- _Description of the task_
Exactly reproduce the line containing "Open the mon compte tab" and all later lines to the end of the entries, leaving the pictures out of your copy.
───
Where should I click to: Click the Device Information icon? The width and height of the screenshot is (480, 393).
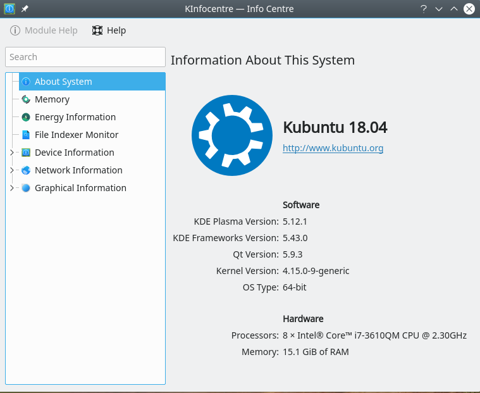[x=26, y=153]
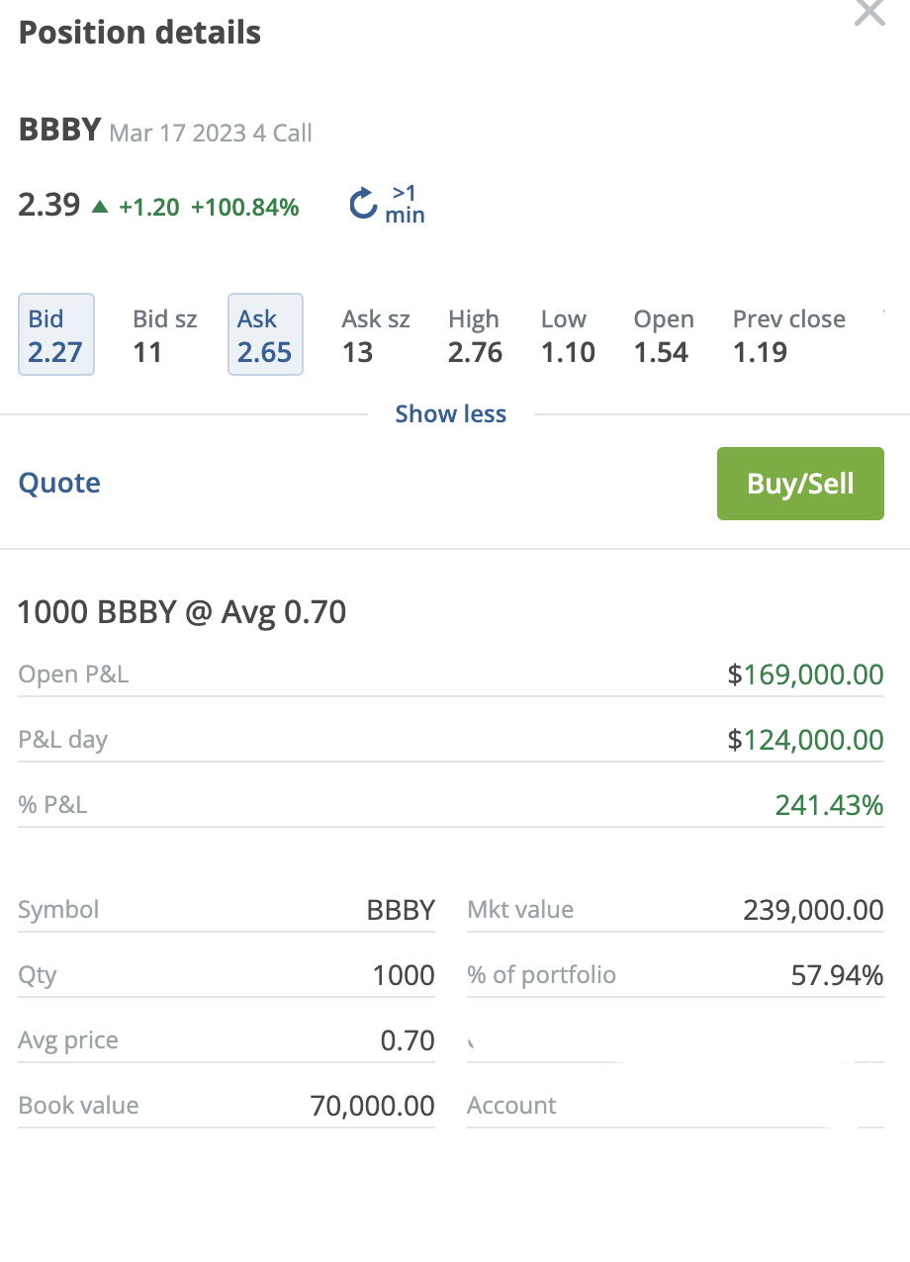Click the Book value 70,000.00 figure
The image size is (910, 1262).
click(x=372, y=1106)
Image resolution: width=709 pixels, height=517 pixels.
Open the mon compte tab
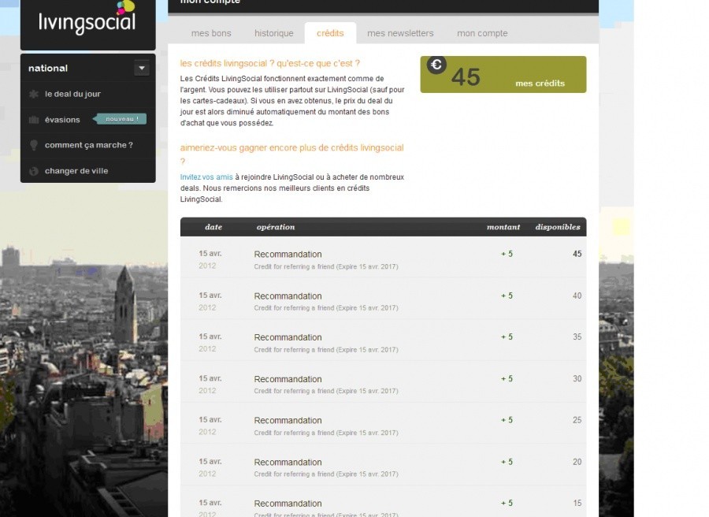point(482,33)
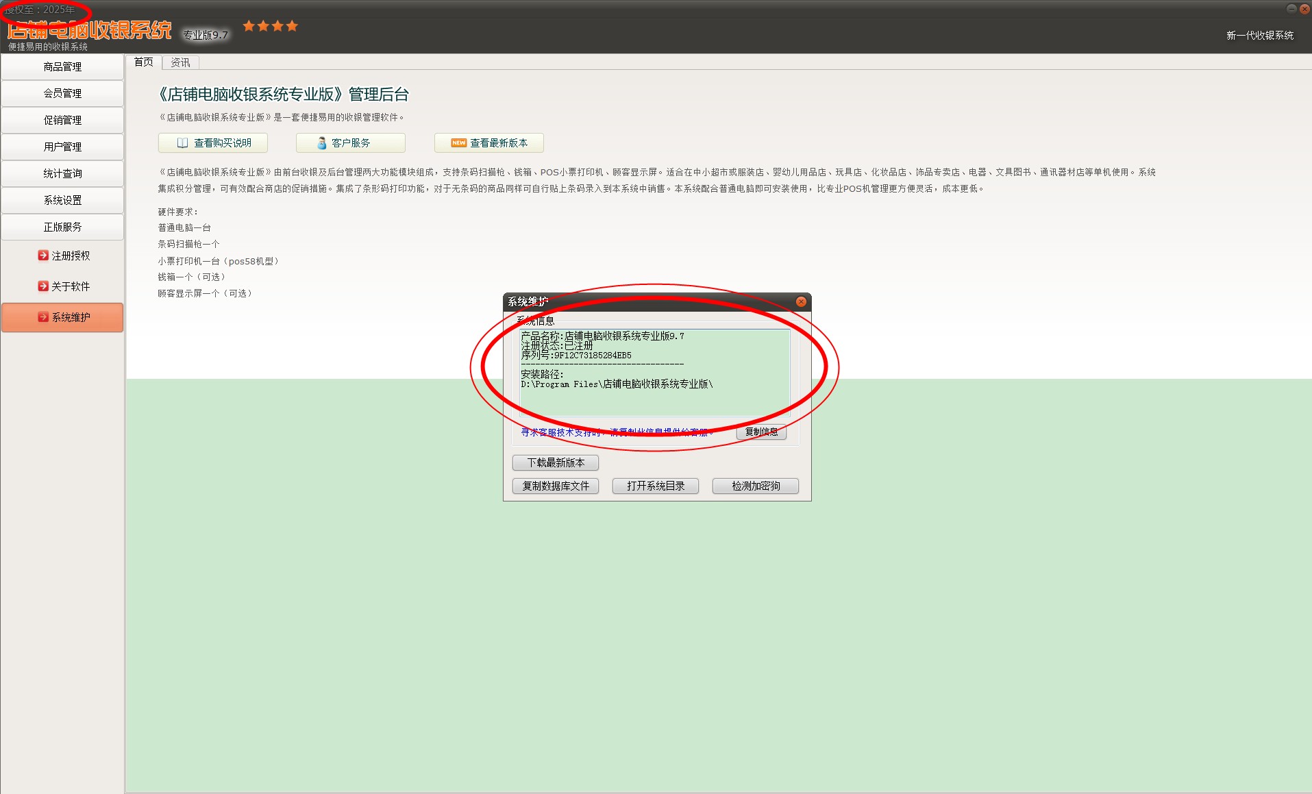The image size is (1312, 794).
Task: Click the person icon on 客户服务
Action: click(321, 143)
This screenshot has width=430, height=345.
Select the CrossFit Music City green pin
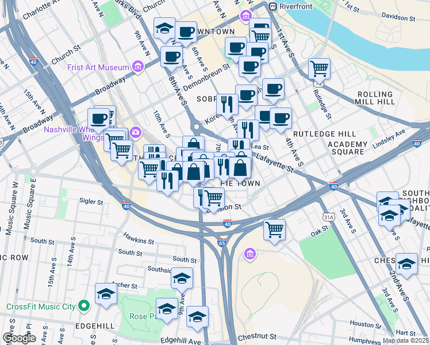(x=84, y=306)
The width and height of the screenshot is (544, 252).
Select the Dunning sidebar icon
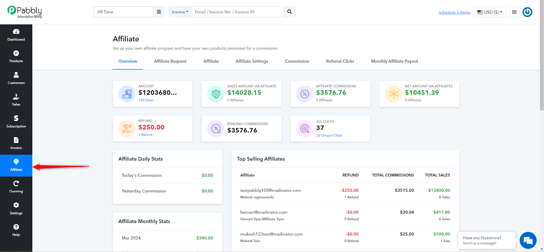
───
- _Task response_
Open the mon compte tab
point(482,33)
The image size is (1312, 794).
Task: Click the person icon on 客户服务
Action: click(321, 143)
This screenshot has width=430, height=345.
Select the CrossFit Music City green pin
(x=84, y=306)
The width and height of the screenshot is (544, 252).
Select the Dunning sidebar icon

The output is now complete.